Over the last few months I’ve been keeping tabs on a wild ride of feminist discrimination over in China, Fangirls. It doesn’t seem to be getting much attention, and I think that’s just as bad as the event itself. The fight for equality isn’t just here at home, it’s an international problem. Not to be a downer, but when you blow feminism up to a global scale, you realize how much work needs to be done. What has happened in China with these five women is a perfect example of that.
On March 6th, there was police sweep across Beijing in search of women who were planning a demonstration a few days later to highlight violence against women. Multiple women were arrested, then released, but five remained in custody for over a month. They were brutally interrogated, threatened, but first & foremost were jailed for doing nothing wrong at all. These women were essentially jailed for thinking about trying to do something about the patriarchal problems in their country. Essentially, these women were arrested just for being feminists. The five were rather well known for their activism both online and in person, having organized demonstrations in Beijing before. Why this demonstration, which hadn’t even happened yet, was different, I’m not sure. The police were fed up, and went searching for anyone involved, holding this more notorious group for much, much too long. From day one, the media new about this whole ordeal. The internet was aflame, calling for the government to release these women. They even got Hilary Clinton tweeting, demanding that China release these innocent women. Don’t mess with Hilary, China. In late April, the five women were released from prison, but there conflict is nowhere near over. The women are still considered suspects in an ongoing legal investigation, and will most likely face charges in the near future. If charged, they could face five years in prison. With the way China’s law works, these women will be restricted in every way imaginable. Those who were not proved to be legal Beijing residents, all but one, were sent back to their hometowns. All five will be under surveillance, and their activities and movements are severely limited. They can also be summoned for more interrogation at any time. It’s absolutely insane.

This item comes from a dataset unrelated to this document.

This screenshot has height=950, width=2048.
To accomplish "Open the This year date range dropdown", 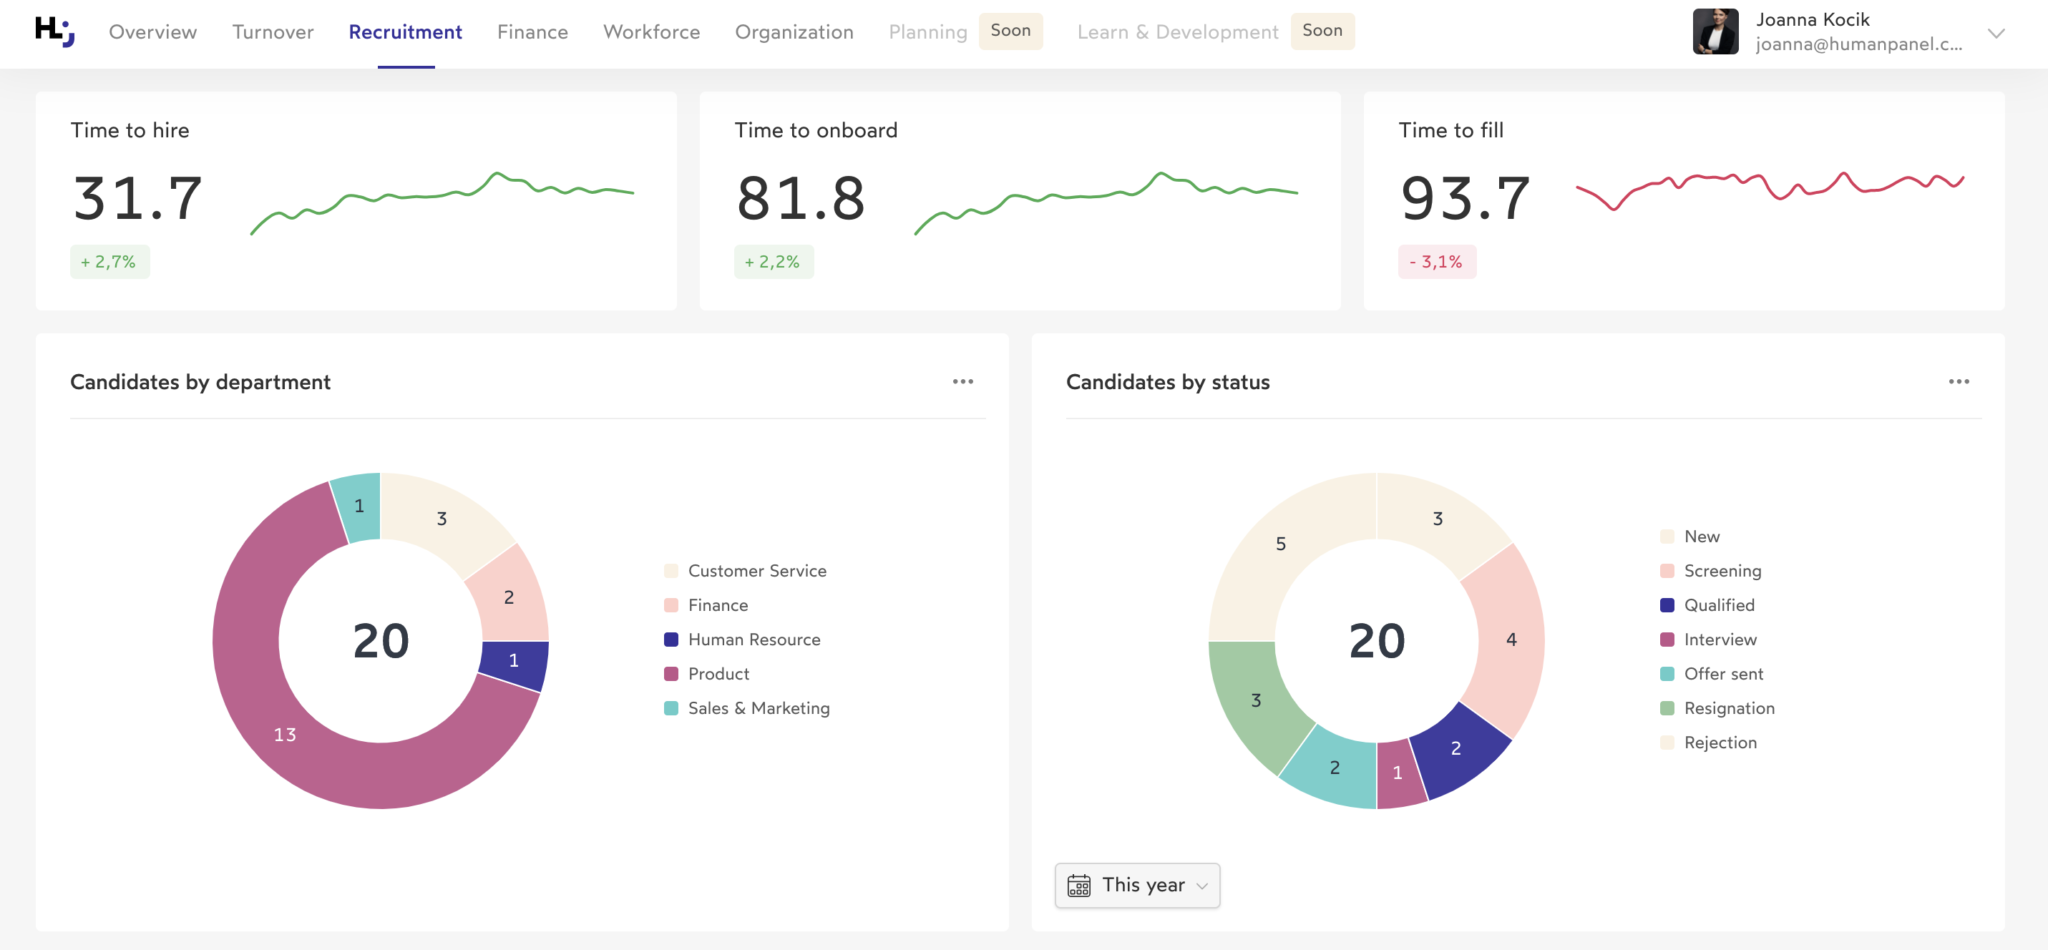I will (1137, 885).
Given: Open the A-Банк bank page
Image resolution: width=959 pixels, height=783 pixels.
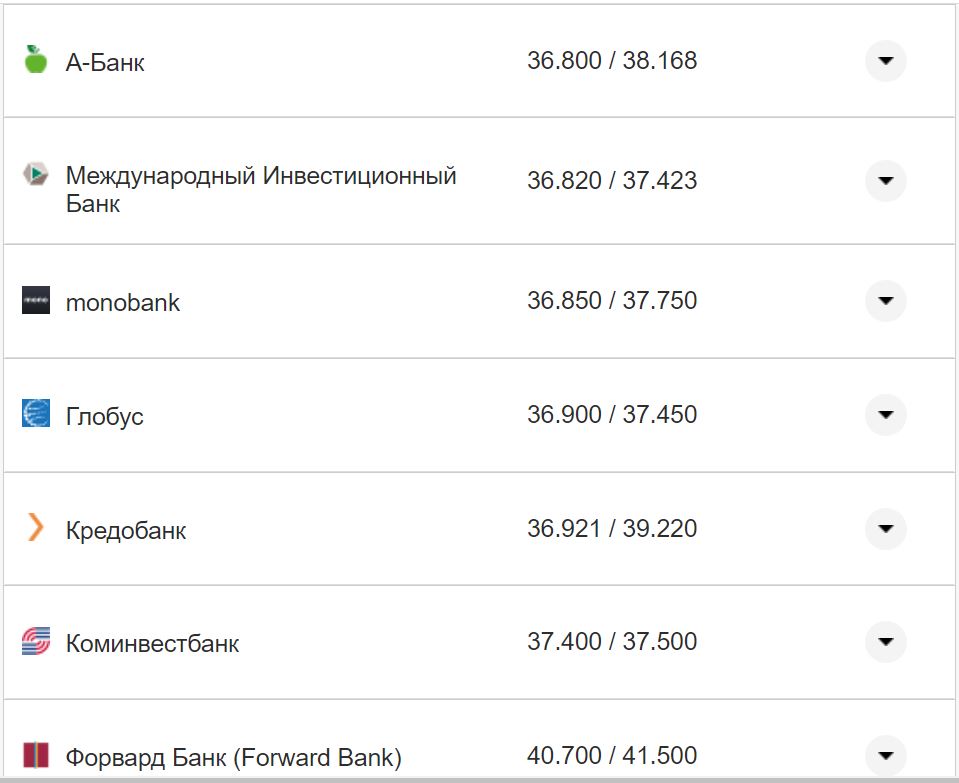Looking at the screenshot, I should pyautogui.click(x=105, y=61).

China has a tighter grip than ever on those looking to support and enhance women’s rights. It’s so unfortunate to feel as though things may be inching forward here in the United States, then see that other places in the world are still struggling so much. Women’s rights are a global problem, they need fixing everywhere. It’s a bit awful to think, but conflicts like this are what will get us having an international conversation about gender equality. I’m not happy that these women are being so mistreated by their country, but I am happy that we’re talking about it. Hopefully in a decade or so, the thought of having to talk about things like these will just be silly. For now, we hold hope for women like those five in China.